It’s nearly impossible to think of Geoffrey in the past tense; he was imbued with what Shaw called the “Life Force”—which isn’t about being lively, but rather about making the most out of life and leaving a robust, positive, inspiring legacy behind. That he certainly did.
Most folks who knew Geoff as a teacher will no doubt recount meeting him for the first time as a large, intimidating presence who was immune to flattery, obsequiousness, or incompetence. Certainly for me, in the fall of 1983, when I first was introduced to him as my directing teacher, in the arid, eucalyptus-perfumed fields of Stanford California, I was in a state of shock and awe. I had mentioned how, the previous summer, I had seen a brilliant actress in a Noel Coward play on the West End, Maria Aitken. “What, Maria?,” he name-dropped…probably the first time I had heard anyone call anyone famous by their first name. An expert card-player, Geoff trumped me.
But, I quickly fell under his spell and became his willing (and uncritical) disciple. Perhaps because I learned early on how much he liked to laugh, I dispensed an unending stream of Jewish jokes, formed in the crucible of my New York background. Geoff quickly assembled a coterie of loyalists around him—Fritz, Rush, Tom—that would do his bidding at a moment’s notice; I suppose I functioned as court jester: “But, seriously, folks. . . .” He guided me through two very difficult years at Stanford, always in my corner in his own idiosyncratic way. For years, he mercilessly mocked an essay I had written for my Shakespeare analysis class, but asked me to write or adapt more than a dozen projects for him. There were times when Geoff asked me to take over rehearsals so he could go to the opera or a concert instead; I may have resented it then--or been just plain scared--but looking back, I revere those opportunities.
After Stanford, the distance between us—New York and San Francisco, New York and Atlanta, New York and Chorleywood—served more as a promise than as an obstacle. I used to quote Bottom from Midsummer Night’s Dream to him all the time: “When my cue comes, call me and I will answer.” We worked together whenever possible on an insane stream of projects—usually Brecht, but always with a topical, anarchic, hilarious sensibility. Once, in Atlanta, he brought over a Danish actor to play Christopher Columbus in a Dario Fo political farce. The actor and I clashed on every conceivable front; Geoff, in his typically conflict-averse stance, ran in the opposite direction every time. But, when I wrote a scene in which Columbus gets shot at by angry natives with rubber-tipped arrows, Geoff ordered the props department to buy as many arrows as they could find. “HIT him! HIT him!” he yelled at the actors with uncharacteristic enthusiasm.

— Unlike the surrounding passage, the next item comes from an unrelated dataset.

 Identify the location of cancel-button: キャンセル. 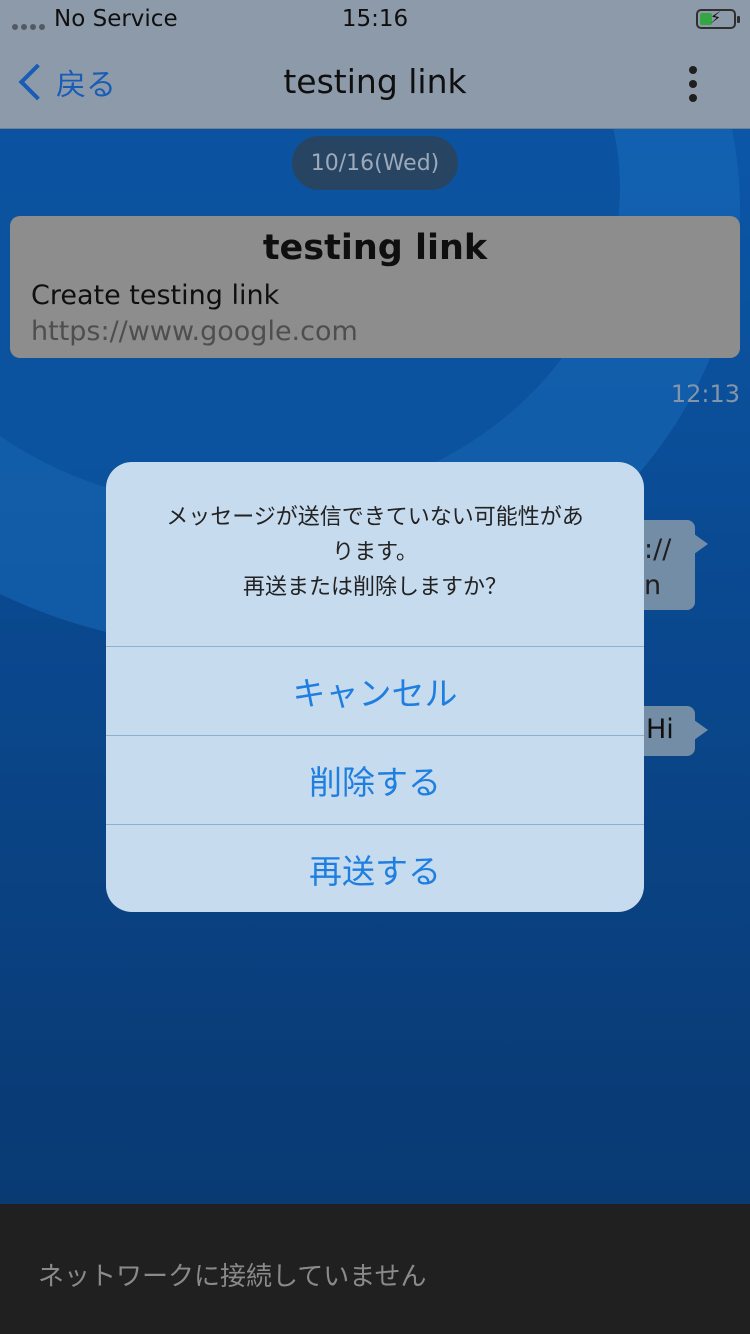
(375, 690).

As time went on, our visits were more personal than professional. I’ll always cherish the visits to Playtime. Geoff and Rose and Lucy and Sophie made me part of their deeply affectionate and supportive family. I have one memory of Geoff making me watch a film noir with Robert Mitchum on the telly after I had been up all night on a transatlantic flight. Another memory is of celebrating my one and only Boxing Day, where I was so drunk, I deleted all my memories during the month of December. And to this day, I can’t pass a Duty Free Shop in an airport with thinking, “I must get Rose her cigarettes and Geoffrey his bourbon.”
Nothing made me happier than being able, as I made my way in the profession and in life, to repay Geoffrey for his many kindnesses. He was the best possible person to take to the theater. Once, after he had been sacked from a directing job in New York, he pleaded with me to take him along to see a stage production of an old Marx Brothers musical in Washington, DC: the perfect antidote to a never-to-be-expressed injury. He laughed harder than anyone in the theater. When I brought him to see a not-very-good musical on Broadway, written by his revered Stephen Sondheim, he got up at the curtain call and yelled “Rubbish!!” at the actors. He was right about that.
Geoff was a role model in the best sense; he showed us what one could aspire to be, as an artist, as a family man, as a citizen. Being human, he was, of course, full of contradictions. He had personal and political convictions that outweighed his professional ambitions. He was full of sentiment, but never sentimental. He was deeply generous but often chose to wield his stiletto-like wit on less nimble personalities (which would include most of us). Still, he showed his colleagues that it was possible to use art to make the world a better place; that it was possible to revel in the finer things in life, which have nothing to do with the brass ring of approbation; that it was possible, to paraphrase Shakespeare, to turn the accomplishment of many years into a wine glass.
I saw much less of Geoff and his family than I would liked in the 21st Century. I was able to dedicate a book about Billy Wilder to him. One of the last things he said to me, about a radio program on Broadway music I’ve hosted for five years, was “you were born for it.” My only regret is that he never met my wife, Genevieve, or my son, Miles. They would have all enjoyed each other.
I like to think of the two of us, at the conclusion of a black-and-white Hollywood film from the forties, walking away from the camera as it pulls back: Orson Welles and Woody Allen, improbably thrown together by fate, “the beginning of a beautiful friendship.” The music swells. “The End”? Not bloody likely.